• [Data to use]:
= Beginning of Section =

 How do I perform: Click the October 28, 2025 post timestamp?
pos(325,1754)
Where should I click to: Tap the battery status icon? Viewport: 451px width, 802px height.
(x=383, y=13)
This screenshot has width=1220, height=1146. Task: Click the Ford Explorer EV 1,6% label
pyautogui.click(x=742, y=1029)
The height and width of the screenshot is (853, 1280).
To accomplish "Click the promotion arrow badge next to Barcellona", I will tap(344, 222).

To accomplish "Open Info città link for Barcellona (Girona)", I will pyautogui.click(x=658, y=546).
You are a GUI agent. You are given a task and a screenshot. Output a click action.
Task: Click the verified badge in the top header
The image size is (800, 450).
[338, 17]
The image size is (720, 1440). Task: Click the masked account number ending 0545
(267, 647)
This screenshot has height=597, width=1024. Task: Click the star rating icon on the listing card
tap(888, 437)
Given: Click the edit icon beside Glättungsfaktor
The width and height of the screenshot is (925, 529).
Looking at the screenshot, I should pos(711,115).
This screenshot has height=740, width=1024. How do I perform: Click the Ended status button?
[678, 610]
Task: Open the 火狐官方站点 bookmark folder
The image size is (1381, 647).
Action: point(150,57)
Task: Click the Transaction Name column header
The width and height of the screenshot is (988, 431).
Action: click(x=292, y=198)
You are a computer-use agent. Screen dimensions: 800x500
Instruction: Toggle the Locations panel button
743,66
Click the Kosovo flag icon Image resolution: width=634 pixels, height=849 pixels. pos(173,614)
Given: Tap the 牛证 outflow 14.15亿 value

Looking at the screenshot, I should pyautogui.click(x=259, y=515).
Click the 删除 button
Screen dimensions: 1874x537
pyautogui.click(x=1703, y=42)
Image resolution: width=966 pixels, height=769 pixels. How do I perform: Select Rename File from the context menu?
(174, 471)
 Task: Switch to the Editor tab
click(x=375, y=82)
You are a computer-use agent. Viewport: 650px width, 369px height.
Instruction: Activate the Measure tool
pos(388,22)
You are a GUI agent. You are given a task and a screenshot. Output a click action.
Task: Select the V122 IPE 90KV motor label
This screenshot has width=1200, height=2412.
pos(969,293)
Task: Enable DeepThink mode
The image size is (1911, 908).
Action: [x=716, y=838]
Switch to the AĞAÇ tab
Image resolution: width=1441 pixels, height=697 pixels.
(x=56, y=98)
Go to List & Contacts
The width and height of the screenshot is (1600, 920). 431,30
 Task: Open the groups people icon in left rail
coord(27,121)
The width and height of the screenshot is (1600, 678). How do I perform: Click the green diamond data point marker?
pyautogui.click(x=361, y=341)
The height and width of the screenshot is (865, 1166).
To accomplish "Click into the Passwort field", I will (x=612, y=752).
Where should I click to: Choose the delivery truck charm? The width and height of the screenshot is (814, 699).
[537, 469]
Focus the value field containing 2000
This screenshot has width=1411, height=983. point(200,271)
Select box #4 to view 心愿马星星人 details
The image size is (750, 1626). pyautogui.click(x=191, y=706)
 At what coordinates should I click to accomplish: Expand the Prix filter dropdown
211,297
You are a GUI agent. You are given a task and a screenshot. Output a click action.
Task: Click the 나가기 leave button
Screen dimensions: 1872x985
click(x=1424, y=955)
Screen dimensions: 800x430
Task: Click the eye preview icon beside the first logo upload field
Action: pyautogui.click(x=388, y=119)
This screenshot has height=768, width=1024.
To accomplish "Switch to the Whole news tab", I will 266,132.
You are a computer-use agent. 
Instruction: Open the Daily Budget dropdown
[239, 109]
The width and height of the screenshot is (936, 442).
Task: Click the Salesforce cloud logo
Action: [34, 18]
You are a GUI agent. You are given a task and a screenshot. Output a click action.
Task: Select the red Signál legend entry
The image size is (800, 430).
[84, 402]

= End of Section =

• [What is expected]: Set down each line from the line containing "Task: Click the 나가기 leave button" through the final line of the data, exactly and with nothing added.

• [Exercise solution]:
Task: Click the 나가기 leave button
Screen dimensions: 1872x985
click(x=1424, y=955)
Screen dimensions: 800x430
Task: Click the eye preview icon beside the first logo upload field
Action: pyautogui.click(x=388, y=119)
This screenshot has height=768, width=1024.
To accomplish "Switch to the Whole news tab", I will 266,132.
You are a computer-use agent. 
Instruction: Open the Daily Budget dropdown
[239, 109]
The width and height of the screenshot is (936, 442).
Task: Click the Salesforce cloud logo
Action: [34, 18]
You are a GUI agent. You are given a task and a screenshot. Output a click action.
Task: Select the red Signál legend entry
The image size is (800, 430).
[84, 402]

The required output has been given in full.